More recently, as the science has improved, data analysis has enabled campaigns to tell not only what voters will do (such as predicting whether a voter will vote for your candidate) but what they might do: how different interventions will affect that possibility and make them more likely to vote one way or another.

Even beyond understanding voters, the ability to analyze data is a valuable tool. In one 2019 race for the Virginia House of Delegates, Goldberg said Bluebonnet wanted to help a Harvard alumnus advance a key argument to voters: that Republican policies had led to hospital closures in the state. To make it stick, they were able to map current hospitals, those that had closed, and the addresses of voters within the race’s district, and then present voters with statistics about how much the drive time to the nearest hospital had increased following hospitals’ closures. This is one example of how campaigns have gotten creative in harnessing the mountain of personal information available commercially online and from the government to create more effective campaigns.

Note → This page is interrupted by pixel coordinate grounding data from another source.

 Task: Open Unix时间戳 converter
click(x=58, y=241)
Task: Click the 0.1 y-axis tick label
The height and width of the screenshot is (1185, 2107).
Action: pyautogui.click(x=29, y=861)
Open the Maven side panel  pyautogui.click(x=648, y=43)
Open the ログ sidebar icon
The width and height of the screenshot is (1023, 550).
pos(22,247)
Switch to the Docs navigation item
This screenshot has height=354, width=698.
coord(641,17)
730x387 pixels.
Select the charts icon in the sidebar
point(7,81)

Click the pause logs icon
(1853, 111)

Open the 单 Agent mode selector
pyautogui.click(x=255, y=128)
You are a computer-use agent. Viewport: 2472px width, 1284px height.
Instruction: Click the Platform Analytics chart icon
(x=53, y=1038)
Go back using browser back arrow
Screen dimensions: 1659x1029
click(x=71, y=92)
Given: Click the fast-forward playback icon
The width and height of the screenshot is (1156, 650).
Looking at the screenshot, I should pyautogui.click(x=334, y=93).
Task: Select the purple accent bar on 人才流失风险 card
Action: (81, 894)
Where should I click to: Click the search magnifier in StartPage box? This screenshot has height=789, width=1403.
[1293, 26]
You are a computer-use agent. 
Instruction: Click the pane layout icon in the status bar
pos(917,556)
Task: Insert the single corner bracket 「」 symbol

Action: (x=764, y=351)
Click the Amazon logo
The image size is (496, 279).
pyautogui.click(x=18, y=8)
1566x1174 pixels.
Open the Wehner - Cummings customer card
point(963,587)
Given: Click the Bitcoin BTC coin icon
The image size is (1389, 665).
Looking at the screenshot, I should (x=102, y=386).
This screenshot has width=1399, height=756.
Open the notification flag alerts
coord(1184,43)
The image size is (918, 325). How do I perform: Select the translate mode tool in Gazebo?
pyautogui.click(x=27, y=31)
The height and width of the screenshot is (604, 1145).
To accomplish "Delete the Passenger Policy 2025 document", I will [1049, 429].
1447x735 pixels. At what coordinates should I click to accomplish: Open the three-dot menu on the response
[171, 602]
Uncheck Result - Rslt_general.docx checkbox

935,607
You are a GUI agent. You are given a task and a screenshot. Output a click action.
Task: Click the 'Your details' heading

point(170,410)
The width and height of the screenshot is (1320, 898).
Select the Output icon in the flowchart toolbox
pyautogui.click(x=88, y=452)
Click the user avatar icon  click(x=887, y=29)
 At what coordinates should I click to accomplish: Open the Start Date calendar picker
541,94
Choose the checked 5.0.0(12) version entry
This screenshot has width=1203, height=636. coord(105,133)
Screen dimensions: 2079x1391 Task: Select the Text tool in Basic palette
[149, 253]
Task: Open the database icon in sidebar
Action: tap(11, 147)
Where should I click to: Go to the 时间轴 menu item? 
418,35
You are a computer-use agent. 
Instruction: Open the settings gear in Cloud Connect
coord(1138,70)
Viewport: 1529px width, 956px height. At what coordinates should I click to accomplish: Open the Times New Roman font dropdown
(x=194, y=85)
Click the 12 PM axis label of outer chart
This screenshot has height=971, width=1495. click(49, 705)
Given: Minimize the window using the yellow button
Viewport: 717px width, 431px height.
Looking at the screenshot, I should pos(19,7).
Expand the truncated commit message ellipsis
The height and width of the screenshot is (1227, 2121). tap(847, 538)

That includes looking at people’s age, zip code, class, age, gender, and more to produce an “expected vote value” for them, Goldberg explained. (An early application of these techniques closer to home was Harvard Forward’s campaign to qualify candidates for the board of overseers by petition, and to elect several of them—a campaign Goldberg helped lead.)

Having found success in the once-emerging field of political data, Long and Goldberg credit the resources and connections they found at Harvard for part of their success. While preparing to launch careers in political data during their senior spring, both relied on meetings with fellows from the Institute of Politics to better understand the data gap, and how they could close it. Two of Bluebonnet’s other co-founders were also Harvard graduates, and Long first began building Numinar in a school of engineering and sciences class specifically for creating start-ups.

For Goldberg, his Harvard background remains a potential advantage for Bluebonnet’s future. He’s aiming to expand Bluebonnet further, and said he was hopeful the enterprise could continue benefiting from the school’s “connections and support.”

And as Harvard—already renowned for its computer science and statistics programs—continues expanding its offerings in computer and data science, the cases of Numinar and Bluebonnet suggest the ecosystem will be there to keep its graduates at the forefront of political technology, whatever their partisan preference, in elections to come.